# Practical Joke Suggestions Wanted



## ArmorOfGod (Jul 15, 2006)

Today I am mailing my sister-in-law a poptart.

Now, keep in mind that my sister in law has absolutely no sense of humor at all.  She is very intelligent and a sweet woman, but cannot get a joke to save her life.  My wife took a bite out of the poptart, so next week, my sisterinlaw will open up the padded envelope (with no return address) to find the poptart.

What else could I mail her?

I was thinking of mailing her a spoon or maybe one of those flavor packets that come in bags of ramen noodles.

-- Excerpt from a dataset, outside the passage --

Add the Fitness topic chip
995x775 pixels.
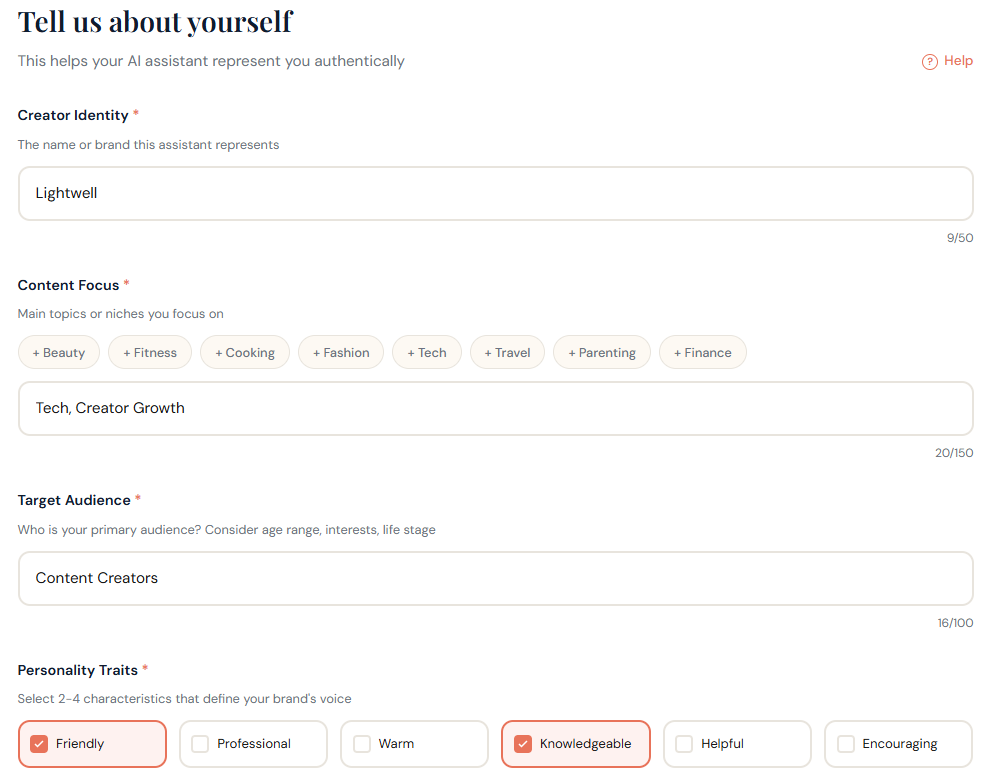click(149, 352)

Think odd for your suggestions.  I don't want to mail her anything crude or mean like a dead mouse.  I just want to mail her odd items.

Ideas?

AoG


----------



## crushing (Jul 15, 2006)

Send her a lotto ticket and make the numbers clues, such as birthdays or work in your phone number and/or street address if possible.  Send it each Monday for a month.  See if she can figure it out.


----------



## Martial Tucker (Jul 15, 2006)

crushing said:
			
		

> Send her a lotto ticket and make the numbers clues, such as birthdays or work in your phone number and/or street address if possible.  Send it each Monday for a month.  See if she can figure it out.

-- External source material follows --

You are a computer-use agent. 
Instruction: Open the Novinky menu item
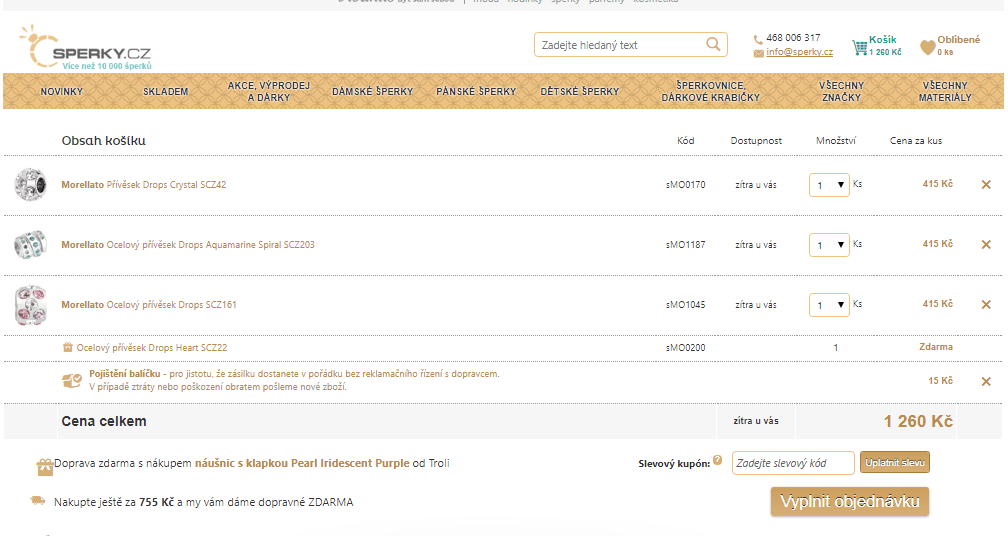62,91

And when she wins, and you have no proof you sent it to her, the joke will be on you!


----------



## Ping898 (Jul 15, 2006)

If you want to stick to the food theme, take some oreos open them up, lick out the center and put them back together and mail those, you can add one of those "Got milk?" ads from a magazine


----------



## stone_dragone (Jul 15, 2006)

I would recommend mailing her a small box of stiffly made jello (minimal water content).  A video/book box will do the trick.  Might want to wrap it in wax paper, too.


----------



## Whitebelt (Jul 15, 2006)

How about a teabag, emptied out and filled anchovies?


----------



## Kacey (Jul 15, 2006)

Mail her a baggie of oregano - a kid at my school brought some in for a home ec project, and a different teacher thought it was pot until she smelled it.

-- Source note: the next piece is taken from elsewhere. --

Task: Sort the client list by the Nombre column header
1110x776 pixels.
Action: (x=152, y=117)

By the way - even without a return address, there will still be a city on the postmark... so if you're going to be doing any travelling, might want to mail the item(s) from there.  :wink:


----------



## shesulsa (Jul 15, 2006)

In the days of Big Brother ... er, I mean, King George II ... er, I mean "_*Homeland Security*_" I'd refrain from using the US Mail system to play practical jokes.


----------



## bluemtn (Jul 15, 2006)

shesulsa said:
			
		

> In the days of Big Brother ... er, I mean, King George II ... er, I mean "_*Homeland Security*_" I'd refrain from using the US Mail system to play practical jokes.


 
Well, at least along the lines of packets of any kind.  You could send an old receipt, the poptart was a good one, an old hole-y sock, if you have a pet, send a toy that is no longer used?  I don't know if that's what you have in mind, but it would be funny to see a reaction.


----------



## Ping898 (Jul 15, 2006)

shesulsa said:
			
		

> In the days of Big Brother ... er, I mean, King George II ... er, I mean "_*Homeland Security*_" I'd refrain from using the US Mail system to play practical jokes.


 
I don't know Georgia, as long as you avoid sending a powder through the mail, always send things that are very clearly identified on sight (i.e. I might avoid sending the oregano) and send nothing that might leak or become liquid and send nothing usually marked packages/envelopes I think you could get away with it.  I think you just got to be careful with your choices of what you send you should be ok  *again avoiding any powders is very important!*


----------



## Carol (Jul 15, 2006)

Ping898 said:
			
		

> I don't know Georgia, as long as you avoid sending a powder through the mail, always send things that are very clearly identified on sight (i.e. I might avoid sending the oregano) and send nothing that might leak or become liquid and send nothing usually marked packages/envelopes I think you could get away with it. I think you just got to be careful with your choices of what you send you should be ok  *again avoiding any powders is very important!*


 
Powder aside, here's the thing.  I'd like to think I have a decent sense of humor.   I love a good joke and sometimes my embarassingly analytical brain puts the joke on me.  And that's all good.

Anonymous stuff being sent to me in whatever fashion, that's not something I tolerate at all.  I don't see a reason for it.  If I were to get something weird in the mail, don't care what it is, I'd be reporting it to the USPS...which means, yep, reporting it to the Feds.  

I have a good sense of humor, yes, but I don't take any crap, nor do I know of a reason why I should.   

If you want to play a practical joke on someone, keep it in the family.  On the next get together you have get her an outlandishly hideous piece of clothing or something that has absolutely no practical value whatsoever. 

I would stay away from activity that comes a little too close to mimicking the behaviours of stalkers.  There are better, and less threatening ways to get a laugh.


----------



## Kacey (Jul 15, 2006)

Aaw... you're no fun!  You'll notice I avoided suggesting powdered sugar :wink:


----------



## bushi jon (Jul 17, 2006)

Mail her the bite taken out of the pop tart.You could do what I did to my very prudish sister inlaws:0 as wrong as it is every year @ xmas an adult toy shows up at there door no return address no nothing except for from your sister they are seven strong and to afraid to ask who is doing it. I AM WRONG(not even my wife know)


----------



## ArmorOfGod (Jul 18, 2006)

bushi jon said:
			
		

> Mail her the bite taken out of the pop tart.


 
Ha!
That is great!
I love that one.

Also, someone suggested mailing her a reciept.  I like the simplicity of that one.

AoG


----------



## Rich Parsons (Jul 18, 2006)

Send her a Birthday Card on another family's Birthday.  

Send her a Thank you Card - Just because.

Send her your favorite recipe for cookies. When you see her next in person mention who you like that type of cookie and see what she does or if she remembers.


----------



## shesulsa (Jul 18, 2006)

An empty candybar wrapper.
A tissue.
A toothpick taped to an index card.
An ant taped to an index card.
A lock of your hair. (you can get a little creative with this one - guess the location of the source ...)


----------



## Kensai (Jul 18, 2006)

Wait until she comes round to stay, then put some clingfilm over the toilet seat, and take the light bulb out, then wait in anticipation as she screams blue murder at you... I did that at uni once. I was NOT popular. Once everyone had calmed down they saw the funny side of it... Couldn't help it.


----------



## HKphooey (Jul 18, 2006)

Fill a brown envelope with codoms and print the return address as Condom of the Month Club.


----------